■ Source document
Stroke as a rare consequence of scorpion sting and scorpion ingestion: A case report from South East Nigeria


Stroke following scorpion stings is rare and potentially fatal. Some case reports have been documented, especially in the Indian subcontinent. There is no published report of stroke as a complication of scorpion envenomation from South East Nigeria. Presented is the profile of an elderly woman with hemorrhagic stroke as a complication of a sting from a scorpion which was killed and thereafter ingested. A review of relevant literature is also made. An 83-year-old woman from a rural community was admitted in August 2011 at the University of Nigeria Teaching Hospital, Enugu with dysphasia, altered sensorium and right hemiparesis occurring 4 h after a scorpion sting to the left leg 2 weeks before presentation. Preceding the neurological deficits she had local pain and restlessness. She was not a known hypertensive or diabetic, but had been stung on two previous occasions by scorpions. It was customary to eat the scorpion if killed which was the case here. Systemic examination was remarkable only for drowsiness with a Glasgow Coma Scale of 11/15, mild right facial nerve palsy with ipsilateral spastic hemiplegia. Brain computed tomography scan done about 4 weeks after the ictus showed features consistent with a left intracerebral hemorrhage. She was managed conservatively and recovered motor functions over 3 weeks necessitating discharge. Since there was no other detectable risk factor, we can conclude that the patient suffered a stroke as a result of the vasculotoxic actions of the scorpion venom.

Keywords: Envenomation, Nigeria, scorpion, South East, stroke

How to cite this article:
Eze CO, Onwuekwe I, Ekenze O. Stroke as a rare consequence of scorpion sting and scorpion ingestion: A case report from South East Nigeria. Ann Trop Med Public Health 2014;7:202-5
How to cite this URL:
Eze CO, Onwuekwe I, Ekenze O. Stroke as a rare consequence of scorpion sting and scorpion ingestion: A case report from South East Nigeria. Ann Trop Med Public Health [serial online] 2014 [cited 2020 Aug 14];7:202-5. Available from:

Scorpion stings are frequently encountered in much of rural Nigeria. Such envenomation can produce well-recognized local and systemic manifestations. Central nervous system complications comprise about 2% of all. [1] Reports of stroke, both ischemic and hemorrhagic, following scorpion stings are rare with some case reviews well documented from the Indian subcontinent. [1],[2],[3],[4] The scorpion venom is a water-soluble, antigenic, complex toxic mixture widespread effects. [1] It causes the release of several neurotransmitters with sympathetic and parasympathetic effects. Acute rise in blood pressure due to sympathetic stimulation, rupture of unprotected perforating arteries, intracerebral hemorrhage, and cerebral infarction are reported in scorpion stings. [5],[6] Subarachnoid hemorrhage has been reported in cases of acquired vascular defects due to hypertension, age and smoking-related atherosclerosis. [7] Hypotension leading to watershed infarction is most commonly observed in the border zones between the anterior, middle and posterior cerebral artery territories. [8]

Agbani is a rural community in South East Nigeria with majority of the populace engaged in subsistence farming. Scorpion stings are said to be frequent, and it is traditional for the victim to ingest the culprit scorpion if it is killed.

■ Study material
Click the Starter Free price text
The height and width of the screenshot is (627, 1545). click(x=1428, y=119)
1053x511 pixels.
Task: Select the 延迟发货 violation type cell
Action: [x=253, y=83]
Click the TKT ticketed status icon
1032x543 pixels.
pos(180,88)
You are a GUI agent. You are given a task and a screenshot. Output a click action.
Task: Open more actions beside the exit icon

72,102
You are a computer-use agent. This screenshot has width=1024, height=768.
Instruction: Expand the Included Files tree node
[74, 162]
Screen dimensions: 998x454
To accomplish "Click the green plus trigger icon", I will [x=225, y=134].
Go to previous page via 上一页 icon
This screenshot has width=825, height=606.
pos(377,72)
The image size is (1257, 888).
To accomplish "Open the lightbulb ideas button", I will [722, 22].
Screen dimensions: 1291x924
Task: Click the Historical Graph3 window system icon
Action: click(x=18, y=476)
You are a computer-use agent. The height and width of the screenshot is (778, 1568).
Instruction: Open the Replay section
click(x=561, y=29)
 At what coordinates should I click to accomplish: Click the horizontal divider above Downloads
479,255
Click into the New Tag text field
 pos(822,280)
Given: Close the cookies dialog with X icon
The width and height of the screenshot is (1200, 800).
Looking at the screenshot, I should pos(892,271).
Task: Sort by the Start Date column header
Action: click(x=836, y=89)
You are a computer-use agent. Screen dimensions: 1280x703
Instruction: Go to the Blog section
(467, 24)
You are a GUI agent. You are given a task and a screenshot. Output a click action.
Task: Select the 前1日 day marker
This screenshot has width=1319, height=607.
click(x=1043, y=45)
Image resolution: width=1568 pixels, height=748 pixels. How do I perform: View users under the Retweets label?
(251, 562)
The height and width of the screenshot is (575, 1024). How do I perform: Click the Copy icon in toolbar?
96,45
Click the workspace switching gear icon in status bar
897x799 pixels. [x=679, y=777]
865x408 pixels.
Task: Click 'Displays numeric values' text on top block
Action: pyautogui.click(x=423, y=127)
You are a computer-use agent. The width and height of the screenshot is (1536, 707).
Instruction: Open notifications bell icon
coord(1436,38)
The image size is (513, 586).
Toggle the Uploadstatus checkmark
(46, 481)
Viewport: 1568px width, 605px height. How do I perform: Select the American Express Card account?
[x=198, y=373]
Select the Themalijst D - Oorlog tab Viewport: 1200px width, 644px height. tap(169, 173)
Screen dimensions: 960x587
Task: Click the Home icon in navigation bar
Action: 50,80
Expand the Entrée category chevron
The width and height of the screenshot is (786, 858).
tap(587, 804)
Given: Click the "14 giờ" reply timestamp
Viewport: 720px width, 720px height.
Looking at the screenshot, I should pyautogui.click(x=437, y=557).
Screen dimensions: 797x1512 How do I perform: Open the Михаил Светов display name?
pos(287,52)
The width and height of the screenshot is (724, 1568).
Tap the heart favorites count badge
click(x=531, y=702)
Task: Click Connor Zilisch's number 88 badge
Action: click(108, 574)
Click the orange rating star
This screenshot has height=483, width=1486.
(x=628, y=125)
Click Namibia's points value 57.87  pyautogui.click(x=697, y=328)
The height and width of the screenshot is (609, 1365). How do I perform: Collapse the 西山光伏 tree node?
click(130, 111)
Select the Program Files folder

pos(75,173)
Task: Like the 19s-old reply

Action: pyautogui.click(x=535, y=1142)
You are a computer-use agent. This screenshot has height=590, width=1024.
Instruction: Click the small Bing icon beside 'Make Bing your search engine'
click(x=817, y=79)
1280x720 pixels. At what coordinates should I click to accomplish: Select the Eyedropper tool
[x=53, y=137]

■ Requirement 1
In the case report, what did the woman's brain computed tomography scan show?
■ Requirement 2
Reproduce the case report word for word, starting with "Agbani is a" and going on through "it is killed.".

■ Exercise output 1
Features consistent with a left intracerebral hemorrhage.

■ Exercise output 2
Agbani is a rural community in South East Nigeria with majority of the populace engaged in subsistence farming. Scorpion stings are said to be frequent, and it is traditional for the victim to ingest the culprit scorpion if it is killed.